▶ [Try it]: Whenever a line contains "week", include it in the count; reply with the number of such lines in the data and nothing else.

○ ○ ○ ○ ○

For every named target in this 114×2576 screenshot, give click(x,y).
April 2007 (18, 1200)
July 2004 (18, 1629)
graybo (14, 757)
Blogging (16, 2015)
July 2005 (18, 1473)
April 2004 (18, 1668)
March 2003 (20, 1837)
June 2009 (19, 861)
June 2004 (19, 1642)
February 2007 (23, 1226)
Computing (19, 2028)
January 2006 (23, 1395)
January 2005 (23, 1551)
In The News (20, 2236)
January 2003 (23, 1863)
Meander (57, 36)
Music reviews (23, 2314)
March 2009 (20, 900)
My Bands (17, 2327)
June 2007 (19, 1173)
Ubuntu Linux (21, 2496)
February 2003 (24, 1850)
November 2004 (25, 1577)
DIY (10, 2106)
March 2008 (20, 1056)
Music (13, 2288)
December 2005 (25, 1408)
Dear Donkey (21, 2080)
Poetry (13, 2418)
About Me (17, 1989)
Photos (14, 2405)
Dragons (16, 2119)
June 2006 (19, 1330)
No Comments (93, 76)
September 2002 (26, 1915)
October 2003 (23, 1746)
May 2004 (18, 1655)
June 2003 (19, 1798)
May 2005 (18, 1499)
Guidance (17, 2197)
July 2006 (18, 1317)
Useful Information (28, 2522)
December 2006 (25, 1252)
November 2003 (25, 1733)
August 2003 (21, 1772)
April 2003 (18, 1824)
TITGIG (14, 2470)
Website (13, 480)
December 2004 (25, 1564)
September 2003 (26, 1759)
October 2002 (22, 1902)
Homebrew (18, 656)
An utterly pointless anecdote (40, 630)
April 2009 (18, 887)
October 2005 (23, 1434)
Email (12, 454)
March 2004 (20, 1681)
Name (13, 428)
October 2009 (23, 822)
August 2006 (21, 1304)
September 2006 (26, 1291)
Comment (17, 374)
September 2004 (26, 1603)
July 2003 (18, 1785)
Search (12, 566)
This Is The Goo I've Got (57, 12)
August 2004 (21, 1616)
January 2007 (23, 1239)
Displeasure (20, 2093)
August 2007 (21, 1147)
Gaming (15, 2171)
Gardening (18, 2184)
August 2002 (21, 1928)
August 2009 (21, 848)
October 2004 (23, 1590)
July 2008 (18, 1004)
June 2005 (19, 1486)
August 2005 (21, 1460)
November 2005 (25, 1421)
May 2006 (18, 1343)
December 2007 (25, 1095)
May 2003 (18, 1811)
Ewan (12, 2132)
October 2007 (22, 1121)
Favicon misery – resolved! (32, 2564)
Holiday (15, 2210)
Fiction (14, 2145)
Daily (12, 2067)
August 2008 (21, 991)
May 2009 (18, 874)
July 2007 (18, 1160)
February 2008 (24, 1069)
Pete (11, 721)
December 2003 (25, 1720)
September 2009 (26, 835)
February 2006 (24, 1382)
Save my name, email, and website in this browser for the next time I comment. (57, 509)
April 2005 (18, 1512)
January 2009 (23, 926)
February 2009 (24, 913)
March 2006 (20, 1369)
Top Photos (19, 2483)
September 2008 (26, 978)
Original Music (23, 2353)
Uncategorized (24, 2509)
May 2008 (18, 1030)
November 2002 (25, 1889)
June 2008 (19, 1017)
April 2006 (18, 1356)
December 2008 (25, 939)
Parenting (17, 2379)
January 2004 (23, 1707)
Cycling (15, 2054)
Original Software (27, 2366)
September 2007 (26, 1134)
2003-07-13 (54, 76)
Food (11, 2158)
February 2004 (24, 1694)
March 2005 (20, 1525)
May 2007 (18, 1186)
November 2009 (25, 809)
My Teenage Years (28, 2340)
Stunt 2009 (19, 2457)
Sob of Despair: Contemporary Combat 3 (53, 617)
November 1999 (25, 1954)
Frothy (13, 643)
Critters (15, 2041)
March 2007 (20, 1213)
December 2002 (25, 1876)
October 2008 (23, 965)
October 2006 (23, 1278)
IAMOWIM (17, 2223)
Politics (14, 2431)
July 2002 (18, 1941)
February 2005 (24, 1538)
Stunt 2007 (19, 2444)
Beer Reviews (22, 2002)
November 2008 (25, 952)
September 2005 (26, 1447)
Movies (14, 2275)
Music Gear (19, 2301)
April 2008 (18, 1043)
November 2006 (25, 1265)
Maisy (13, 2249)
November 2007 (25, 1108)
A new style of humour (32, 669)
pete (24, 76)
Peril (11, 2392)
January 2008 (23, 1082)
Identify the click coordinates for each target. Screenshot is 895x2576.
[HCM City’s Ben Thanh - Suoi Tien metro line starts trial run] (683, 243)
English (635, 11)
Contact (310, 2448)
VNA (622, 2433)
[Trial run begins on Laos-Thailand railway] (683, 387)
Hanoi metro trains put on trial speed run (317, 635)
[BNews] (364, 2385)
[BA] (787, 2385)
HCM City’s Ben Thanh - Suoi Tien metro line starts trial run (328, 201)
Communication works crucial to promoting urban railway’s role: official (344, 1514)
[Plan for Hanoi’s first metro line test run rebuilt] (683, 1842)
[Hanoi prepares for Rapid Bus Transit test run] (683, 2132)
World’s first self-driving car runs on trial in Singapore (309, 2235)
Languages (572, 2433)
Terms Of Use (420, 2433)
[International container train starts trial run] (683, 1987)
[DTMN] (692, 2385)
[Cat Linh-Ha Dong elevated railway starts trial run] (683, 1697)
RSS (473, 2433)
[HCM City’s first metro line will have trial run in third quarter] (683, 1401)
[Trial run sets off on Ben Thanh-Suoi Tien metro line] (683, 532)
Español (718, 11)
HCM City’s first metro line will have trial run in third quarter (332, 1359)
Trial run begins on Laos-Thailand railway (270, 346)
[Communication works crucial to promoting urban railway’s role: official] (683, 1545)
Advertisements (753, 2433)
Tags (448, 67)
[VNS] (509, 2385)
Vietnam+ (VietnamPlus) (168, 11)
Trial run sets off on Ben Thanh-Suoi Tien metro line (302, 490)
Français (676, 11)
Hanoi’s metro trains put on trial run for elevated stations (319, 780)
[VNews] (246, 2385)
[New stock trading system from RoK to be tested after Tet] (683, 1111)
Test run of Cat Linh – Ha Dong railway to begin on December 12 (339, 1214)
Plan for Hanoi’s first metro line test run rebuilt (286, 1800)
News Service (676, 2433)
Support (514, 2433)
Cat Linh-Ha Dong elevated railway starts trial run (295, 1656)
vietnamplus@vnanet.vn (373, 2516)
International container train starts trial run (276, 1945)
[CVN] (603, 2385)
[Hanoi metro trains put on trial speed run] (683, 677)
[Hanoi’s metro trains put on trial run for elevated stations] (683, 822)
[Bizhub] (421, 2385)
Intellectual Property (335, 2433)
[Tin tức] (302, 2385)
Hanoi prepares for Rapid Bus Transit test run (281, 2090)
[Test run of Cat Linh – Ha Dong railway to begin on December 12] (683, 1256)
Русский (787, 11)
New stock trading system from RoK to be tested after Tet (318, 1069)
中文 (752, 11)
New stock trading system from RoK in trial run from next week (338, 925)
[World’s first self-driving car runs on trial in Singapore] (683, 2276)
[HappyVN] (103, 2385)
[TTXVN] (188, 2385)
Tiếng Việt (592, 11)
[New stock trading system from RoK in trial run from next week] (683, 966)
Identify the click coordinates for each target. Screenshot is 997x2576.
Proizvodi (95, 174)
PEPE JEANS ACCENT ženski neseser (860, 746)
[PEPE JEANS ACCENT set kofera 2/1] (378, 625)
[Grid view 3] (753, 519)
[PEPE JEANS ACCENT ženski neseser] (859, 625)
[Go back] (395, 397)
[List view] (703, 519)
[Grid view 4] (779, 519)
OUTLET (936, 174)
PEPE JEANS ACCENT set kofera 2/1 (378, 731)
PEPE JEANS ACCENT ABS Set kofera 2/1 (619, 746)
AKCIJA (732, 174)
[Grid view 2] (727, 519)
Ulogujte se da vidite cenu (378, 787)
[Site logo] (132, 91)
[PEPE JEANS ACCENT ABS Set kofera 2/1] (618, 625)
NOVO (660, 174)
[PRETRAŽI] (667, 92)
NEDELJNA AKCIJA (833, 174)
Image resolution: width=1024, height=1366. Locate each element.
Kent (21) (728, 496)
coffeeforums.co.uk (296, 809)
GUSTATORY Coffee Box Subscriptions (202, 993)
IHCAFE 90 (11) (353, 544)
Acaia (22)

○ ○ ○ ○ ○

▶ [Output]: 2